Saved data entries:
========

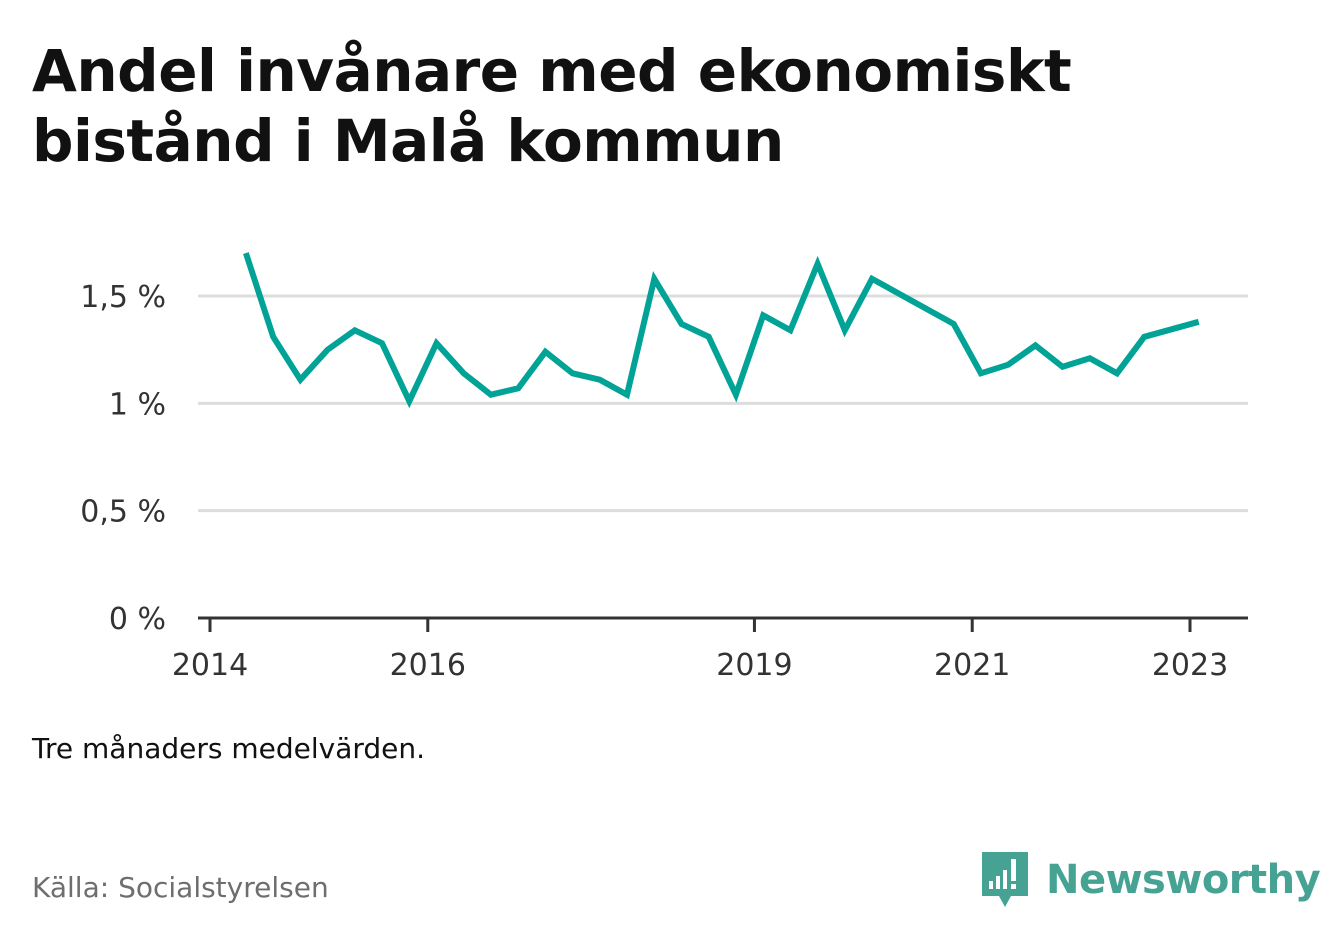  I want to click on x-tick-label: 2014, so click(210, 666).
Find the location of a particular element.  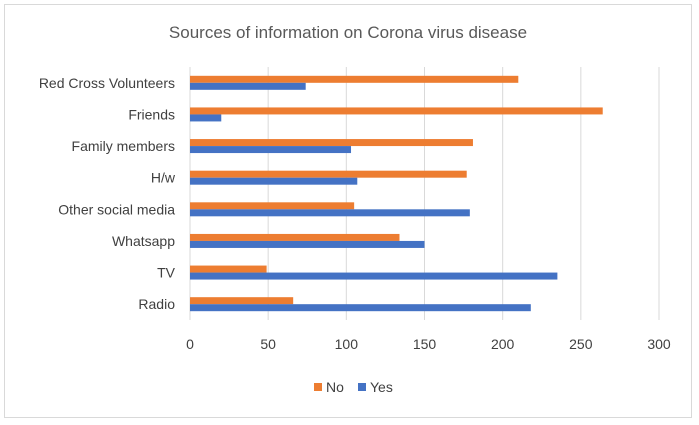

category-label: H/w is located at coordinates (164, 178).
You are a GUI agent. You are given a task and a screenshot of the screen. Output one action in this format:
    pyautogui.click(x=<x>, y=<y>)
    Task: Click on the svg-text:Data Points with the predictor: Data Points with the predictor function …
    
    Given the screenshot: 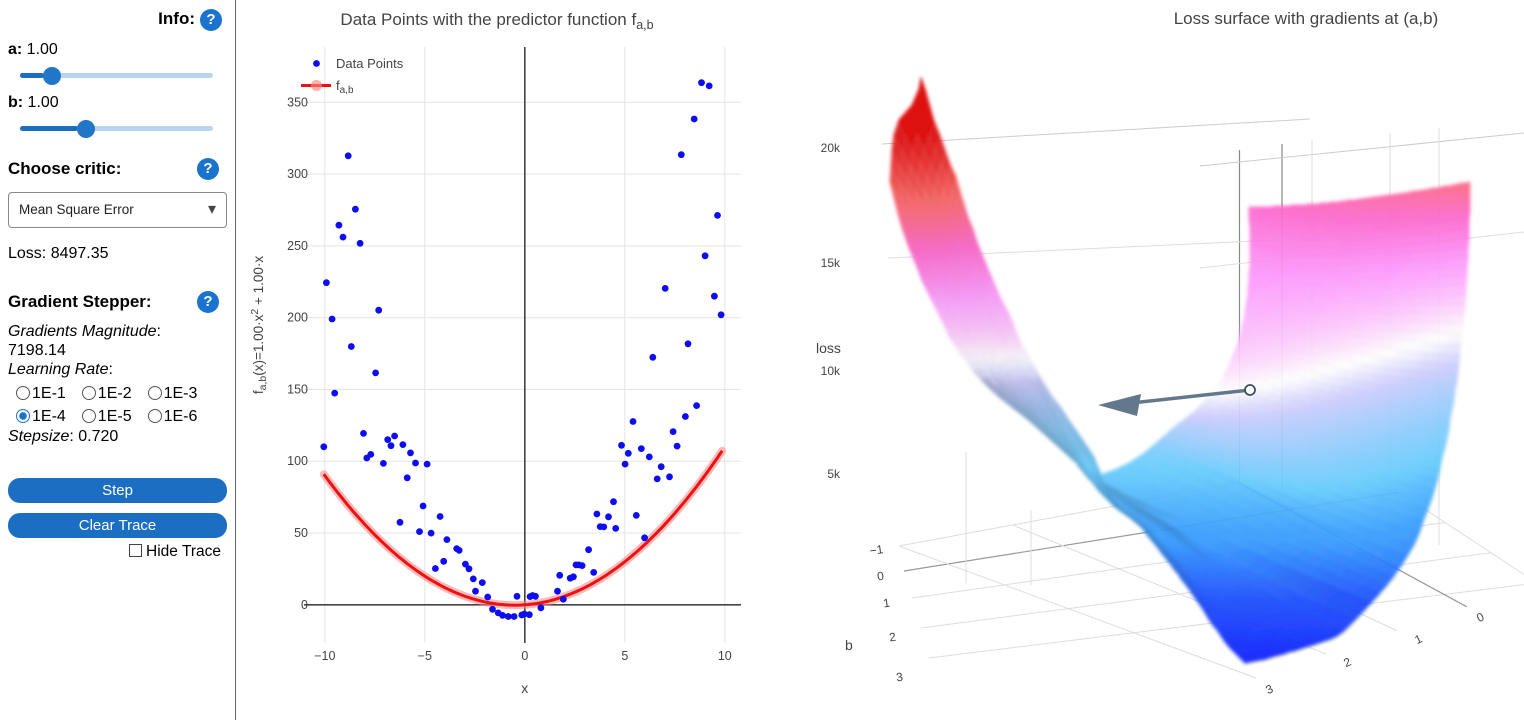 What is the action you would take?
    pyautogui.click(x=496, y=21)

========

Swap "action" for "step" in the lines between the one holding "You are a GUI" and the one holding "Task: Click on", inclusive. Give those lines back with everything else unchanged.

You are a GUI agent. You are given a task and a screenshot of the screen. Output one step in this format:
    pyautogui.click(x=<x>, y=<y>)
    Task: Click on the svg-text:Data Points with the predictor: Data Points with the predictor function …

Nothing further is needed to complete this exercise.